The reasons for loneliness can vary, but many cases follow the loss of a spouse through death or divorce. And, increasingly in today’s culture, many are choosing never to marry or never find a life partner.
People can be lonely even if they are among others. Studies suggest that the lonely feel the way they do because they are shunned by others. We must never make people feel rejected or ignored. Every human being is made in the image of God and deserves dignity, respect — and yes — even fellowship.
So ask God to make us more sensitive to those who are lonely among us. The Christian faith does not merely give material goods for the relief of the distressed, it also oversees their care (see Acts 6:1-7 and 1 Timothy 5:3-16). The psalmist says, “The Lord watches over the strangers; He relieves the fatherless and widow” (Psalm 146:9).

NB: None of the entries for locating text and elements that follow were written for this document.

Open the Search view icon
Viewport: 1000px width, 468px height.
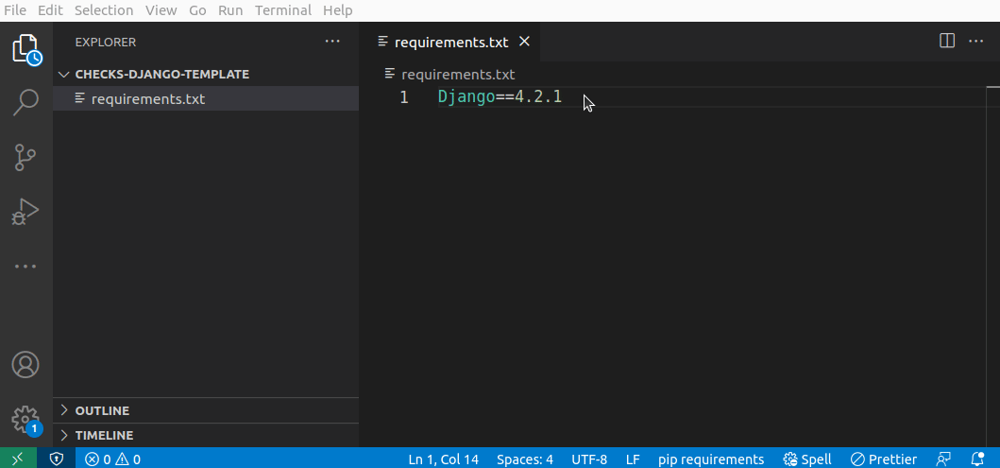tap(25, 102)
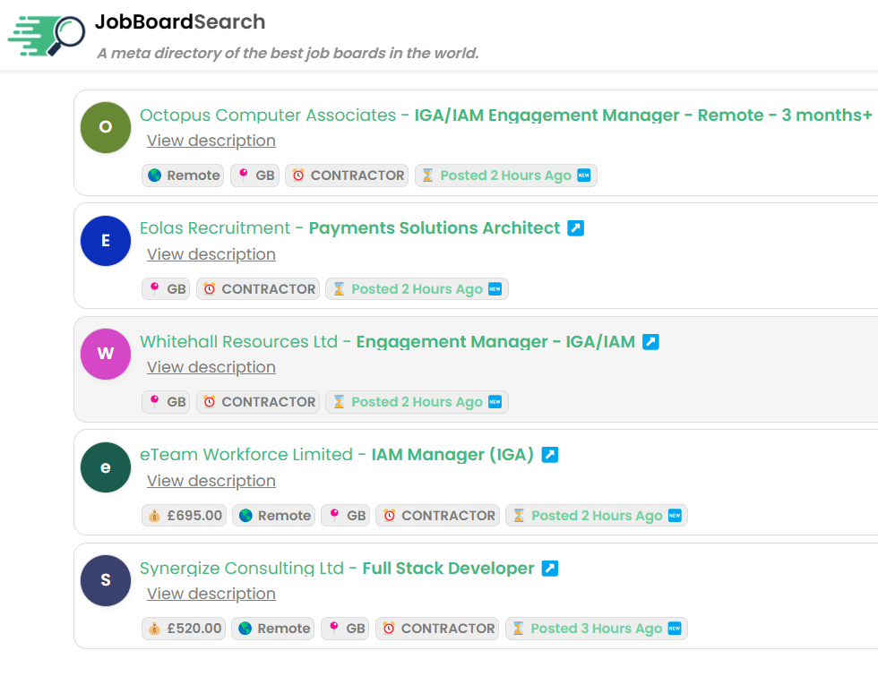878x685 pixels.
Task: Click Posted 3 Hours Ago tag
Action: [597, 629]
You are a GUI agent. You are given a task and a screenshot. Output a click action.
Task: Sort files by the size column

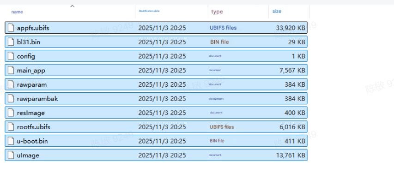277,11
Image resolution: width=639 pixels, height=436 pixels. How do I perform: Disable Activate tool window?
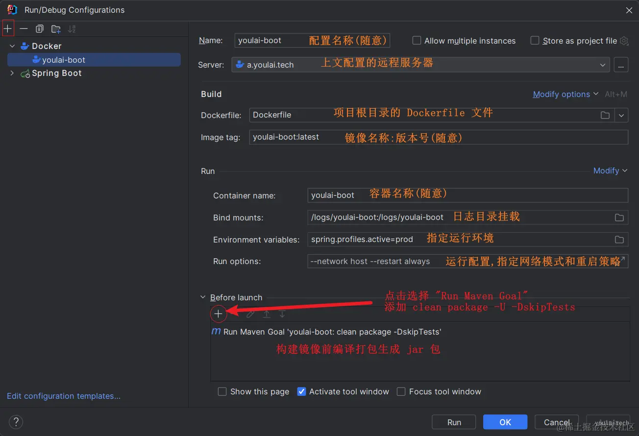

No one understood — and felt — loneliness as much as Jesus. His loneliness was on full display when the disciples went to sleep rather than pray with Him in Gethsemane. And He experienced vast loneliness while agonizing on the cross as He cried out, “My God, my God, why have you forsaken Me?”
The same Jesus who died on the cross for our sins is with us — even in the deepest, darkest moments of our loneliness. Hebrews 13:5 says it all, “For He Himself has said, I will never leave you nor forsake you. So we may boldly say: The Lord is my helper; I will not fear.”